** Исходный текст **
##############################
Собрание сочинений. Том 7. Последние дни. Михаил Афанасьевич Булгаков
Виктор Петелин. «Дописать раньше, чем умереть»
Эти слова Михаил Булгаков написал в новой клеенчатой тетрадке 30 октября 1934 года, в четвертый раз приступая к роману о дьяволе. Казалось бы, только месяц тому назад, с 21 сентября, он за несколько дней написал две последние главы — «Ночь» и «Последний путь», в которых попытался завершить свой творческий замысел, много лет бередивший его душу. Но сейчас, перечитывая написанное и вновь обдумывая предстоящее, Булгаков всем сердцем своим ощущал, что не получилось того, что хотел воплотить в своих образах. Видимо, не удалось ему отрешиться от сиюминутных проблем и полностью отдаться роману… Многое не удовлетворяло его в написанном за последний год. И прежде всего глава, завершающая роман — «Последний путь».
«Над неизвестными равнинами скакали наши всадники, — начал перечитывать последние строки романа М. А. Булгаков. — Луны не было и неуклонно светало. Воланд летел стремя к стремени рядом с поэтом…
— Но скажите мне, — спрашивал поэт, — кто же я? Я вас узнал, но ведь несовместимо, чтобы я, живой из плоти человек, удалился вместе с вами за грани того, что носит название реального мира?
— О, гость дорогой! — своим глубоким голосом ответил спутник с вороном на плече, — о, как приучили вас считаться со словами. Не все ли равно — живой ли, мертвый ли!
— Нет, все же я не понимаю, — говорил поэт, потом вздрогнул, выпустил гриву лошади, провел по телу руками, расхохотался.
— О, я глупец! — воскликнул он, — я понимаю! Я выпил яд и перешел в иной мир! — он обернулся и крикнул Азазелло:
— Ты отравил меня!
Азазелло усмехнулся ему с коня.
— Понимаю: я мертв, как мертва и Маргарита, — заговорил поэт возбужденно. — Но скажите мне…
— Мессир… — подсказал кто-то.
##############################
** Письменное задание 1 **
Повторите дословно отрывок из текста о Булгакове, начиная со слов «Азазелло усмехнулся ему» и продолжая вплоть до слов «Мессир… — подсказал кто-то.».
** Письменное задание 2 **
Допишите следующую часть текста о Булгакове, начав сразу после его последней фразы.

** Строки о том, где что расположено **
##############################
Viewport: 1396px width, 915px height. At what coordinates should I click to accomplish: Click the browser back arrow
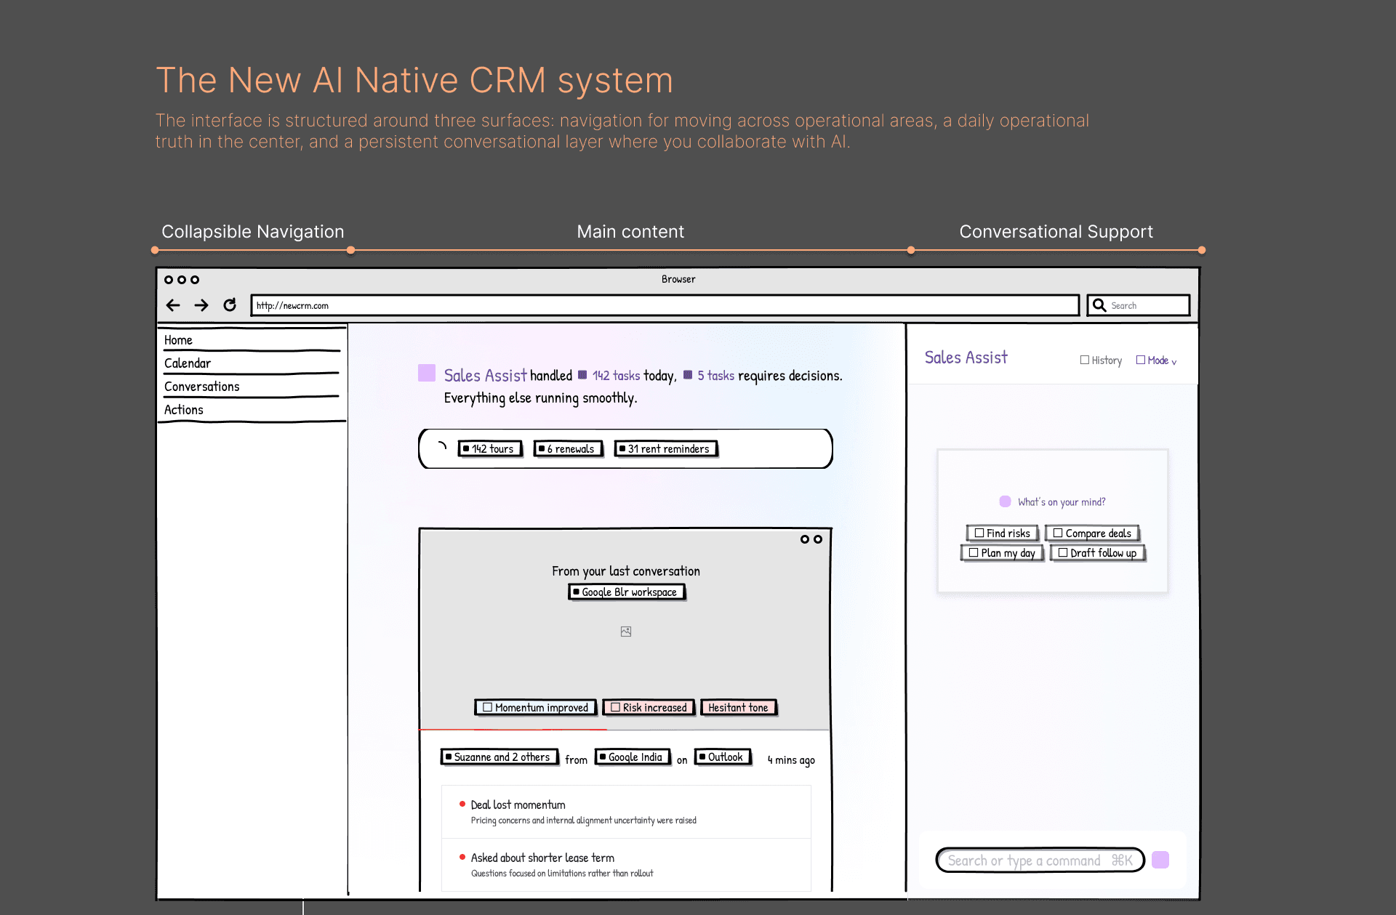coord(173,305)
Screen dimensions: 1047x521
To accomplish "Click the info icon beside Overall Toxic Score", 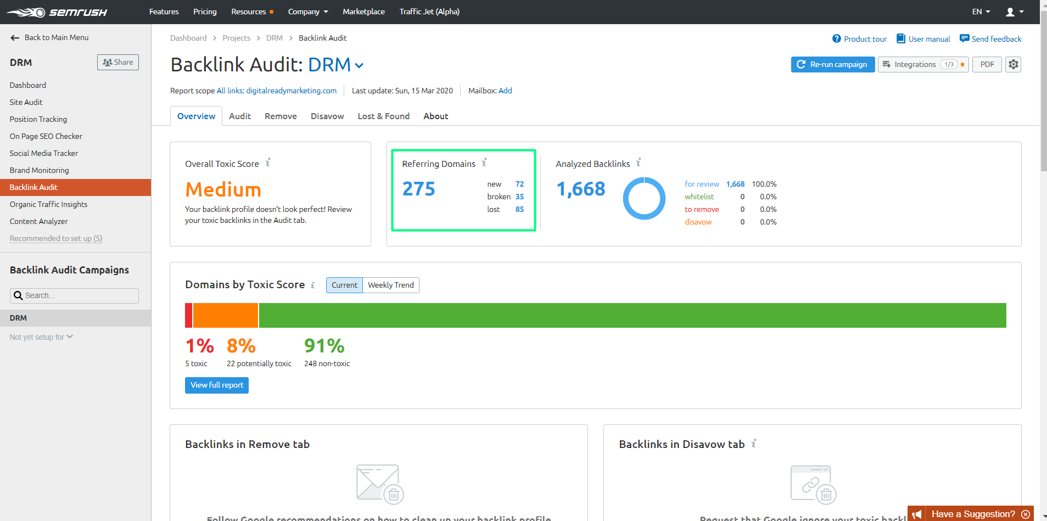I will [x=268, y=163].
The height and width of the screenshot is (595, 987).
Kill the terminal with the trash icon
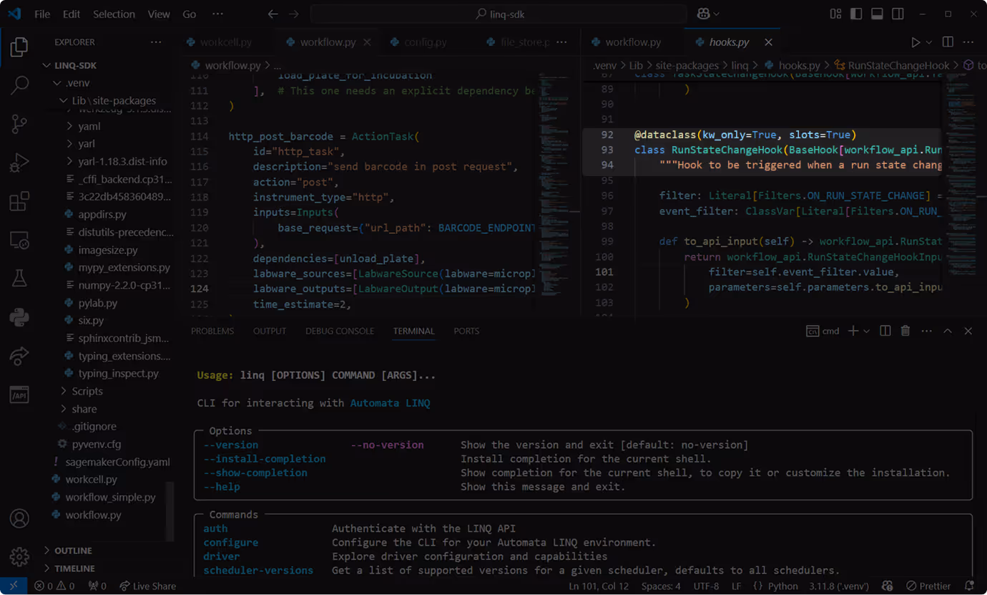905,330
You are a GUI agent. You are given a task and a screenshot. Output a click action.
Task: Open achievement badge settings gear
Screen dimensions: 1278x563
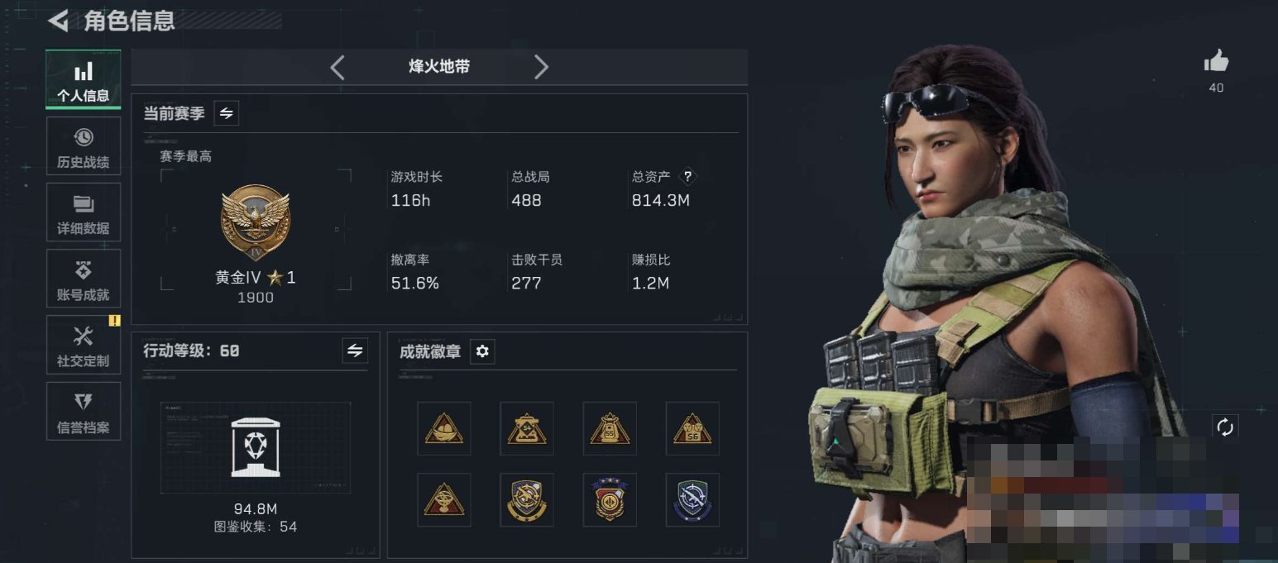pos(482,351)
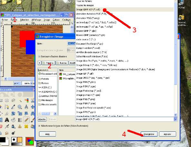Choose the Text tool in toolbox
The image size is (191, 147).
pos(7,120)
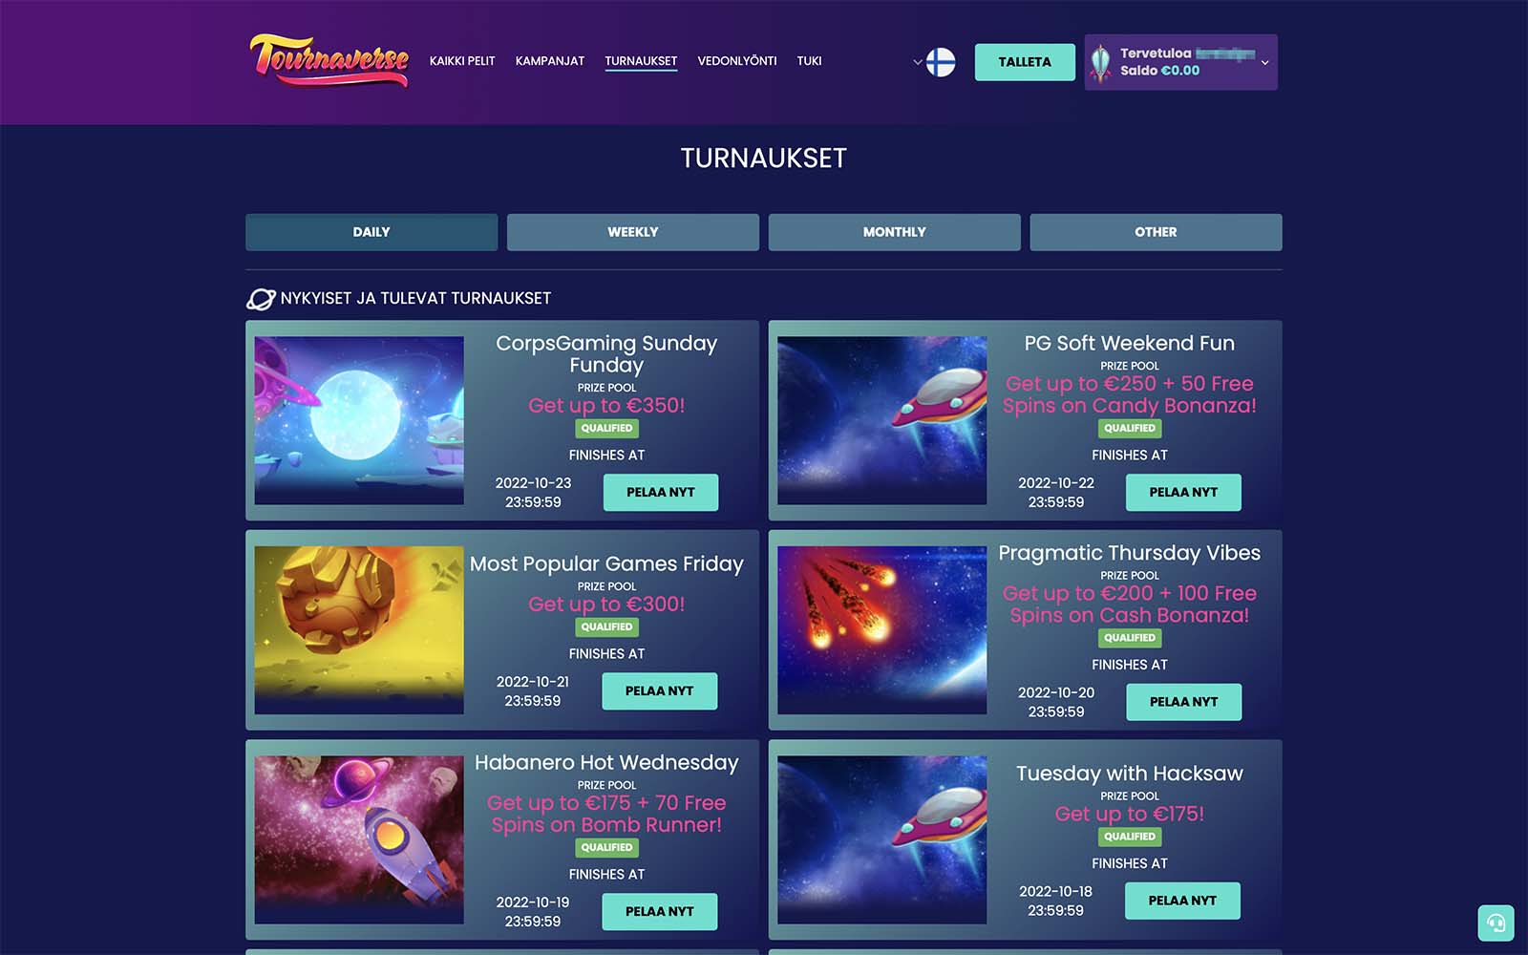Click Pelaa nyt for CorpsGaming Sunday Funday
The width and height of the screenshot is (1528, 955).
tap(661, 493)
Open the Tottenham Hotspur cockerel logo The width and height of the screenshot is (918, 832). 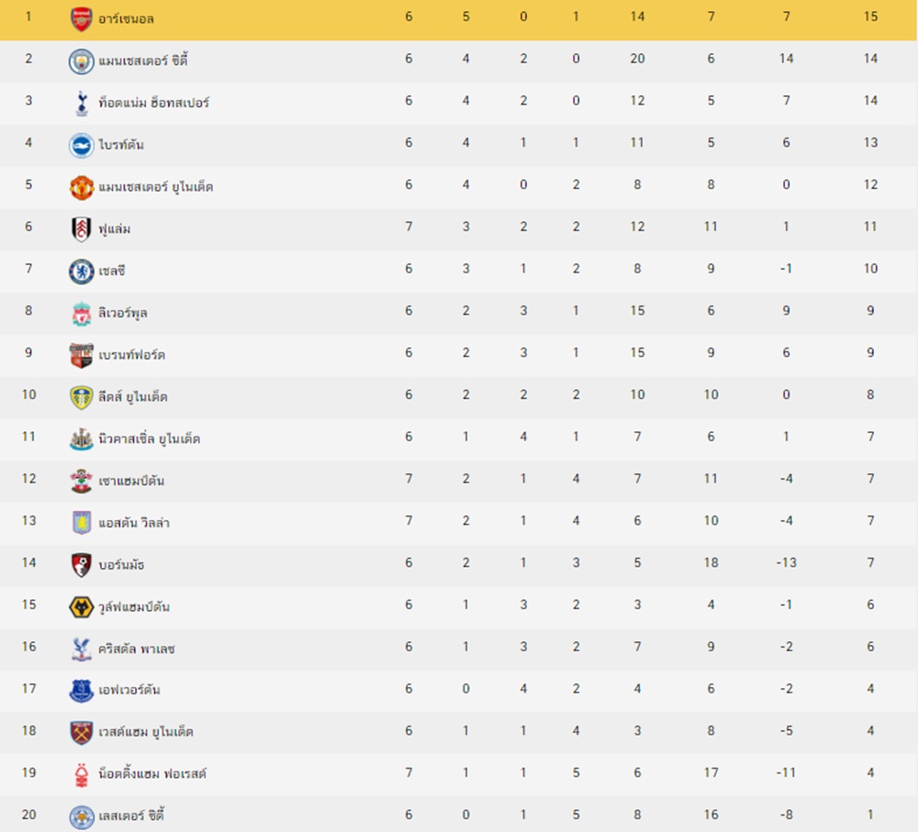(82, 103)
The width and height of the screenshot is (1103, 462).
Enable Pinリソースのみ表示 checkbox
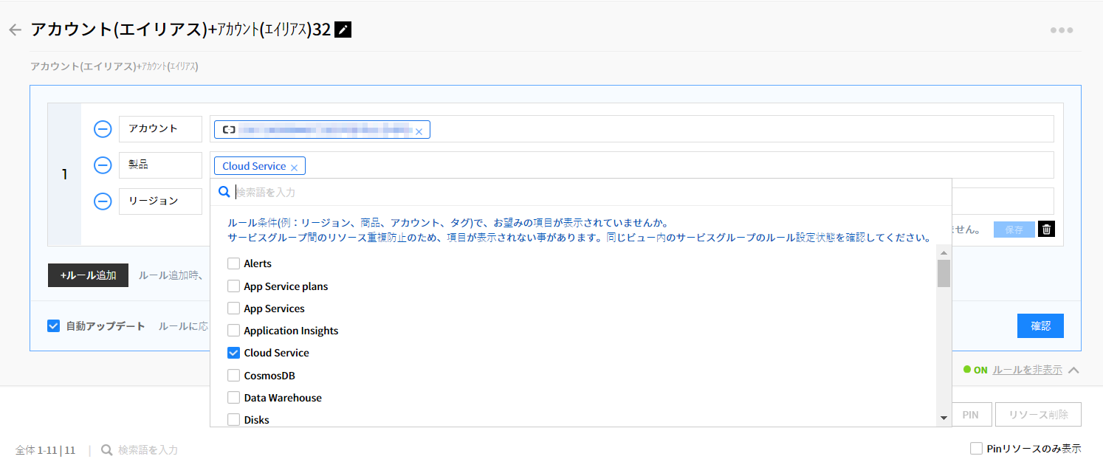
##############################
** Письменный ответ 1 **
Азазелло усмехнулся ему с коня.
— Понимаю: я мертв, как мертва и Маргарита, — заговорил поэт возбужденно. — Но скажите мне…
— Мессир… — подсказал кто-то.

** Письменный ответ 2 **
— Да, что будет со мною, мессир?
— Я получил распоряжение относительно вас. Преблагоприятное. Вообще могу вас поздравить — вы имели успех. Так вот, мне было велено…
— О, да. Велено унести вас…»
А куда унести? И что должно было последовать за этими словами, — Булгаков не мог ответить на эти вопросы… Слишком много неясностей еще было в самом тексте романа, в развитии событий, характеров, конфликтов. Некоторые главы еще нуждались в том, чтобы их дописать или просто переписать. Работать приходилось урывками, буквально выкраивать свободное время, удавалось написать то страничку, то две, а иной раз и вообще несколько строк… Так нельзя работать над серьезным романом, но столько возникало разных дел, сиюминутных, неотложных, заказных, и столько было звонков, столько гостей… Чуть ли не каждый день приходилось бывать в Театре, принимать участие в репетициях, дежурить во время спектаклей; столько предложений и советов сыпалось со всех сторон. Особенно настойчивы были те, кто советовал написать прокоммунистическую пьесу. «Почему М. А. не принял большевизма?.. Сейчас нельзя быть аполитичным, нельзя стоять в стороне, писать инсценировки», — говорил один из деятелей киноискусства, беседуя с Е. С. Булгаковой о драматической судьбе Михаила Афанасьевича, не желающего «ни за что» «большевикам петь песни». Другой деятель «истязал М. А., чтобы он написал декларативное заявление, что он принимает большевизм» (См. «Дневник Елены Булгаковой», с. 66).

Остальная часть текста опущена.